それにもましてもっと不気味なのが、墓標の立った島!
島にも増してしわしわの老婆のまたコワイこと!!(うちの次女、この回をみて泣きそうでした。当時の幼い子どもにも不気味だったと思う)
 老婆がトリトンをみて「坊や」というのにちょっと違和感があった。トリトンは「坊や」なのか〜〜!
当時の自分はトリトンよりも年下でしたから、トリトンはお兄さんの印象があったのですが。
老婆から見ればトリトン少年なんて赤ちゃんみたいなモノだもん・・・。
坊や!のフレーズにはまいりました。

 「これはオレの十字架だ!こんな事をしてる奴を信じられるか!!」と言うトリトンはめっちゃかっこいい!でも、・・・。
 ここで、トリトンの名を刻んだ十字架、とストーリー紹介には書きましたが、実際の映像はその十字架が映されていません。気がつくと十字架を足でドンとふんで、老婆にすごむトリトンの姿になっていました。これって手抜き〜!
もし映すとなるとやはり「TRITON」とかいう英語名なのでしょうか。う〜ん。
ちょっと疑問の残るシーンです。

  でもトリトンもこんなにこわい印象のしわしわのおばあさんなのに、泣いてすがる姿に同情しちゃうのがすごい。チョー疑わしいのに。見え見えじゃんかあ。
 そういえばトリトンは22話でも自分を生け贄にして殺そうとした老婆に「ありがとう」なんて言ってる。(その後すぐ落っことされちゃうんだけど・・・バカ!)
 トリトンっておばあさんにヨワイのかなあ。

 そして、ラスト近く、船の上で吸血鬼カミーラに襲われそうになるトリトンのショットが何とも色っぽいのです。半分あきらめたような表情で・・・。ちょっと期待してしまいました。(何を??;;;)
この映像は記憶にのこりましたね〜。

 私はこの時オリハルコンの剣を抜いてカミーラの妖気を吹き飛ばしてしまうシーンにちょっとがっかりしたのです。おきまりのパターンのような気がしたし、もう少し危ない目に遭ってもよかったんじゃないかって・・・。それで、絶対最後は助かるんだけども。
 これはもうカンペキに病気ですね。「海のトリトン」のお話に危ないモノを求めてしまう自分の好みがはっきりわかった回でした。それにこの回では話が地味で、オリハルコンの剣を抜いて華々しく活躍するトリトンの場面が少なかったからかもしれません。とにかくカッコイイトリトンが見たい!私はだんだんとTVのストーリーに不満を覚えるようになっていたのでした。(生意気な奴)
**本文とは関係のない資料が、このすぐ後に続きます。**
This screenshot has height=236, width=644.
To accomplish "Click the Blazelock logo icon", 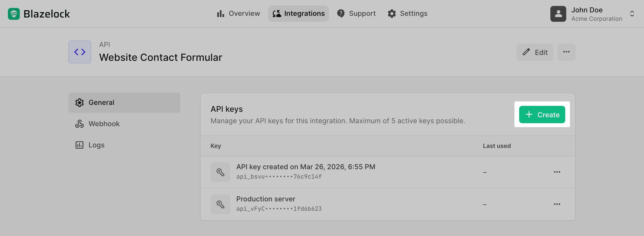I will [x=14, y=13].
ラストは船が炎上し、老婆が日記を読みながら泣いているのがちょっと気の毒だったけど・・・。トリトンが「花嫁だったカミーラと、吸血鬼だったカミーラか・・・」と説明してくれたのがすごく助かりました。その時まで私は老婆とカミーラのギャップが大きすぎて同一人物に思えなかったから・・・。(結局わかってなかったということですね)

 余談ながら、「吸血鬼カミーラ」という小説がありますが、あまりおもしろくありません。カミーラという女性とミーラカという女性がでてきますが、ややこしくて・・・。(実は中学の時に読んだきりなので、印象がはっきりしないのです。→よく理解できていない←ジュニア向けのモノを見つけましたので、また見てみます)
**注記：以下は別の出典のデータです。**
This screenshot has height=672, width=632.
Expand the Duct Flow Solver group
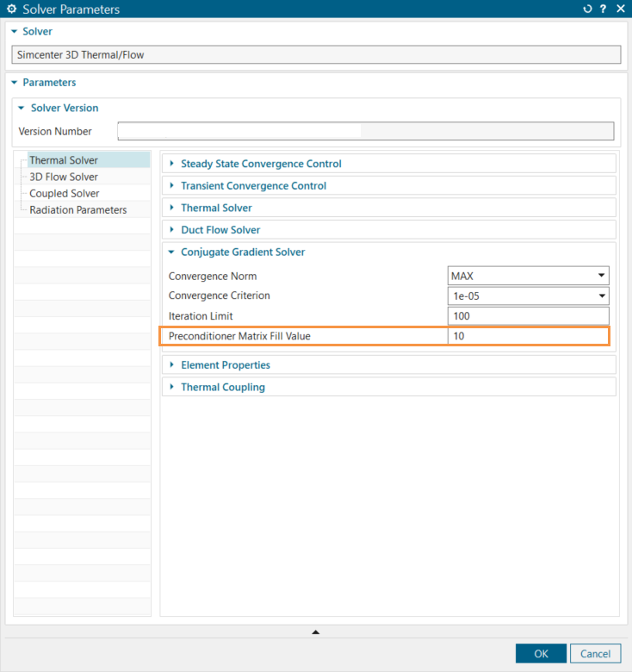click(x=172, y=230)
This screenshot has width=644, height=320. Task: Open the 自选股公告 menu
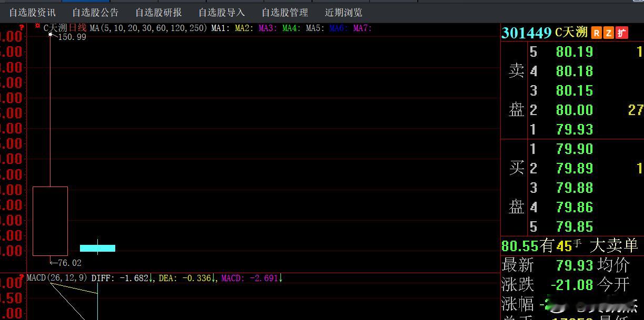point(95,12)
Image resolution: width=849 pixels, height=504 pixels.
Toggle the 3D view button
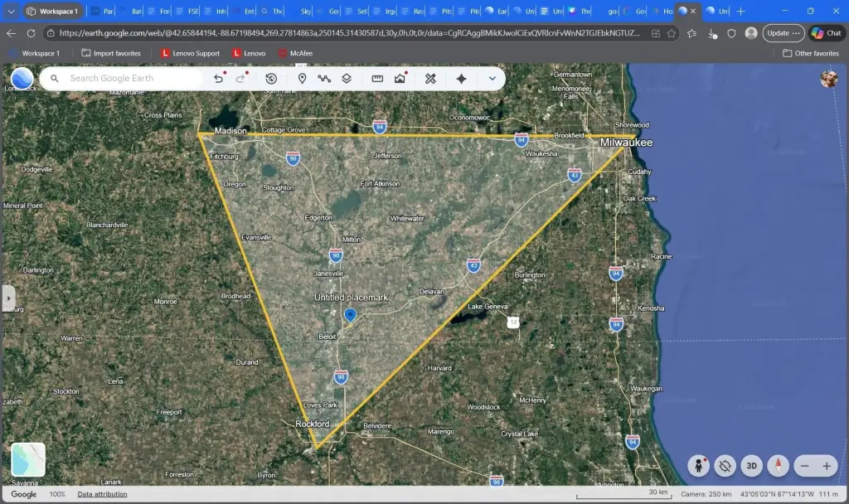click(x=751, y=466)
 この話はとても印象深くて、後で書店で同名の「幽霊船の謎」というジュニア向けの本を見つけて買いました。世界各地の幽霊船の話を集めた本で、有名なマリー・セレスト号、フライング・ダッチマン、セントエルモの火など、海の不気味な話がいっぱいでした。でも「海のトリトン」で表現された様なお話はなかったので、残念でした。とてもインパクトの強いお話だったと思います。

 一応、吸血鬼はでてきますが、どちらかというと、「オデュッセイア」で表現されていた、セイレーンのイメージに近い気がします。船がセイレーンのすんでいる島の近くを通りかかると、美しい歌声で船人を引き寄せ、近づいた人に餓死するまで歌を聞かせ続け、そしてその島の周りには白骨が累々ところがっているといいます。その歌の内容は「さあ、真実をきかせてあげよう」というものだそうで、好奇心や自己探求の強い人なら、ころりとだまれそうです。
 このセイレーンは、女の顔をした怪鳥だそうで、いわゆる人魚とはちがいます。

女性の吸血鬼というとカミーラという代名詞になったのは「血と薔薇」(ロジェ・バドム監督)という映画からでしょうか。白い服をきて髪が長い、というのも別の吸血鬼の映画にあったような気がします。(詳しい人、教えて下さい)
 とにかく「海のトリトン」の中では異色のゴシックホラーともいうべき、コワイコワイお話でした。